Segment Start: RECORD SET

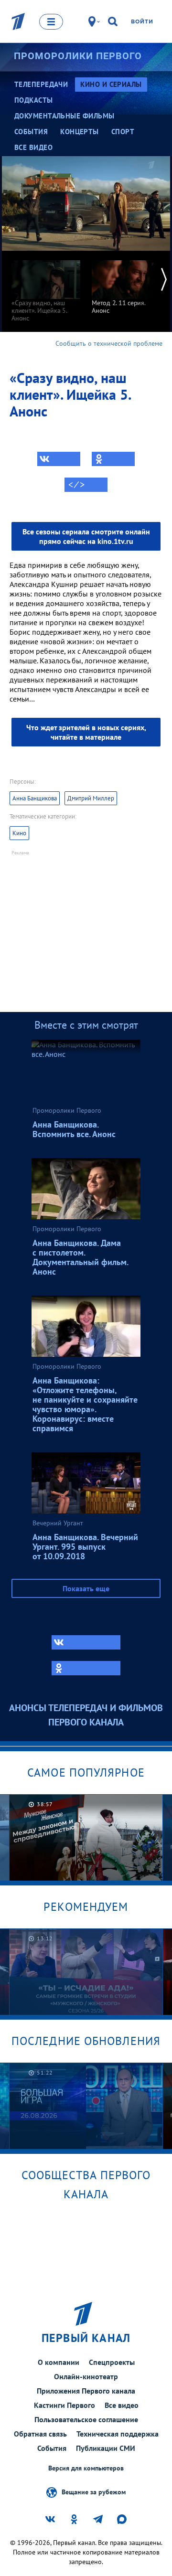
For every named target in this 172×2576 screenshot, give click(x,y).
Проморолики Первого (78, 56)
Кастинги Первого (64, 2405)
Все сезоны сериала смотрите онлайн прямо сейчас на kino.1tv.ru (86, 536)
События (51, 2448)
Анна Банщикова (34, 798)
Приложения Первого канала (86, 2390)
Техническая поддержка (117, 2433)
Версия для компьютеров (86, 2468)
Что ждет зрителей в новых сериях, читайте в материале (86, 732)
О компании (58, 2362)
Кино (19, 833)
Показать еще (86, 1588)
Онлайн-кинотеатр (86, 2376)
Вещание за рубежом (94, 2491)
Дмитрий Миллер (90, 798)
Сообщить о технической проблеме (108, 343)
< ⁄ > (76, 485)
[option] (45, 286)
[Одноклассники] (113, 459)
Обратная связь (40, 2433)
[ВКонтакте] (58, 459)
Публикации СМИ (105, 2448)
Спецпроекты (112, 2362)
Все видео (122, 2405)
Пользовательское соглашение (86, 2419)
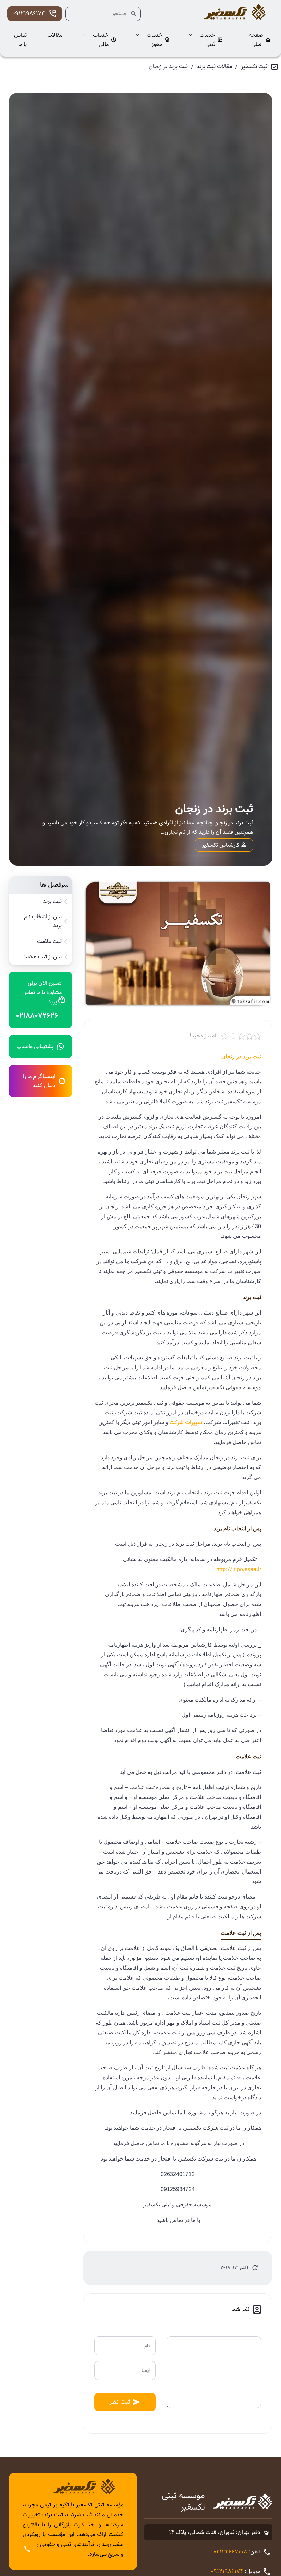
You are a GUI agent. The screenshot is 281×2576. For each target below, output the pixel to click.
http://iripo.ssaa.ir (238, 1569)
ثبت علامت (49, 941)
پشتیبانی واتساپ (34, 1046)
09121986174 (28, 13)
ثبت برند (52, 901)
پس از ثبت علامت (42, 957)
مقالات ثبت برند (214, 66)
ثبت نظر (119, 2402)
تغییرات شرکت (186, 1422)
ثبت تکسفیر (254, 66)
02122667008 (230, 2551)
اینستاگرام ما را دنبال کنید (39, 1081)
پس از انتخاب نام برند (43, 921)
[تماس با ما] (27, 2548)
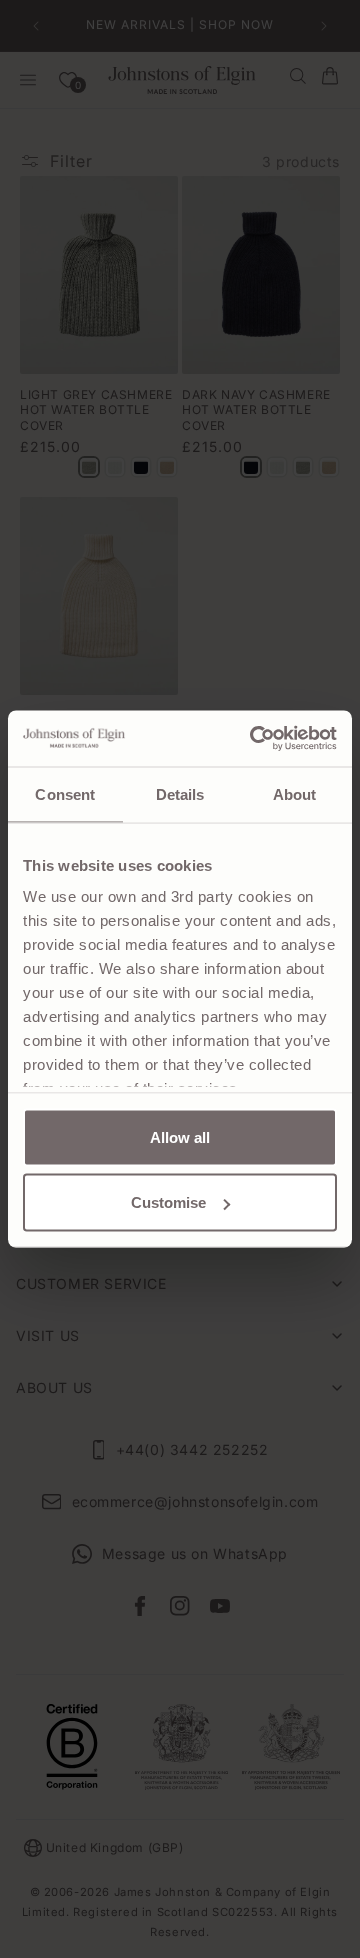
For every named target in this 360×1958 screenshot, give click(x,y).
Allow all (180, 1136)
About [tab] (295, 793)
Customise (168, 1202)
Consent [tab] (65, 793)
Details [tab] (180, 793)
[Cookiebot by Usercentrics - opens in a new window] (254, 739)
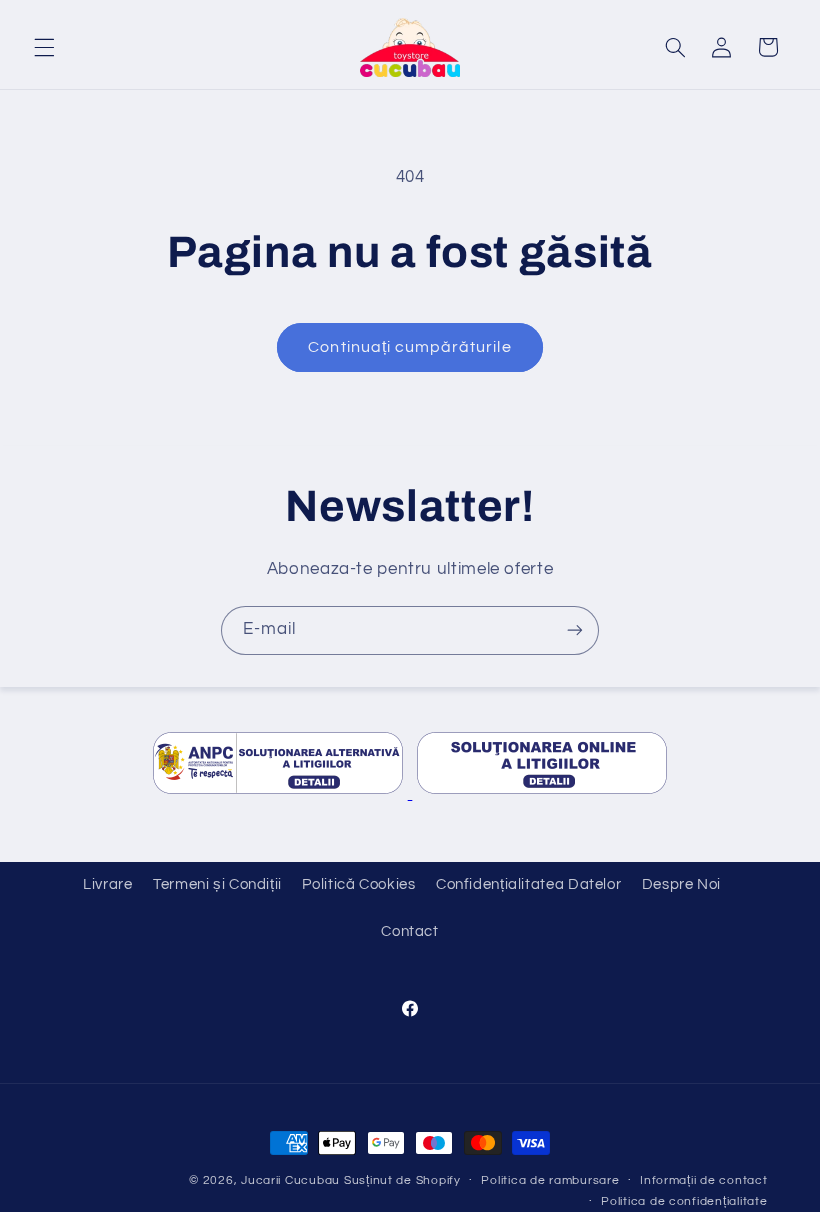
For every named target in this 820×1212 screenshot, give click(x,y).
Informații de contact (703, 1180)
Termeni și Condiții (217, 884)
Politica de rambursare (550, 1180)
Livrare (107, 884)
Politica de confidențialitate (684, 1201)
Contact (409, 931)
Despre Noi (681, 884)
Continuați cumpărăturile (409, 347)
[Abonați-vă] (575, 630)
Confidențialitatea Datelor (528, 884)
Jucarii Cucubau (290, 1180)
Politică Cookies (358, 884)
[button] (44, 47)
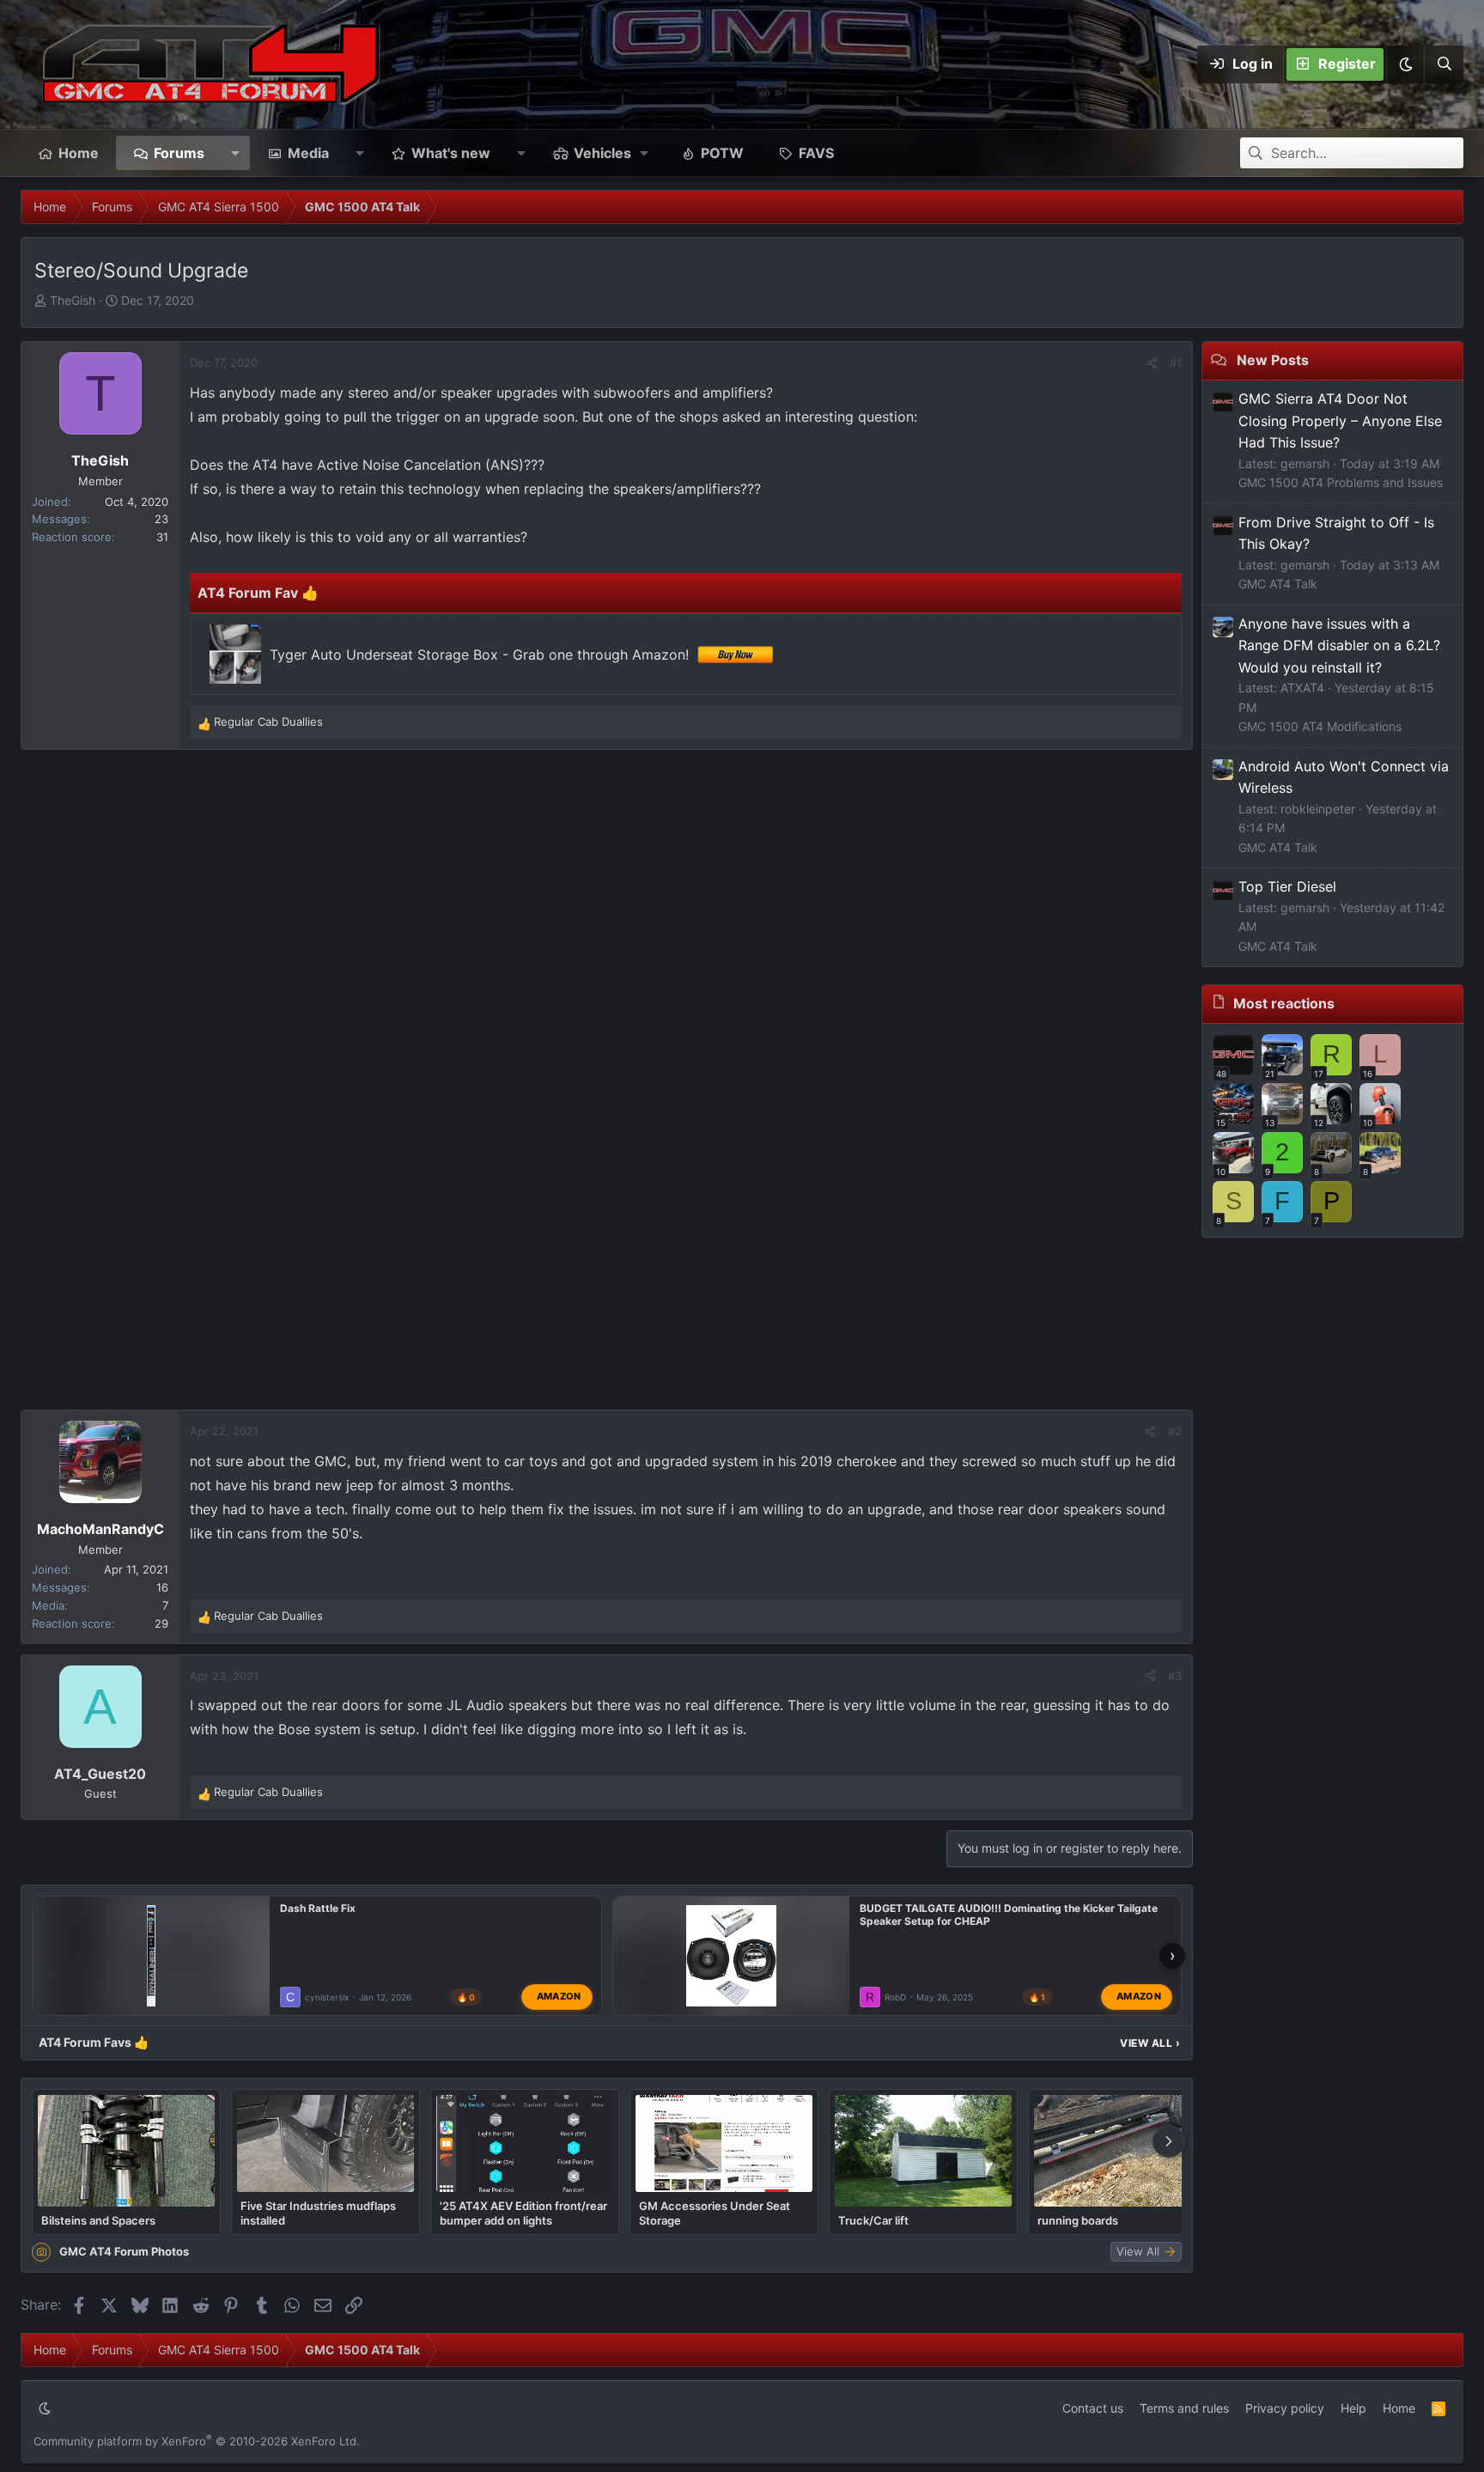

Segment End: RECORD SET

Find and copy each line above holding "برند".

## [PROBLEM SOLUTION]
ثبت برند (52, 901)
مقالات ثبت برند (214, 66)
پس از انتخاب نام برند (43, 921)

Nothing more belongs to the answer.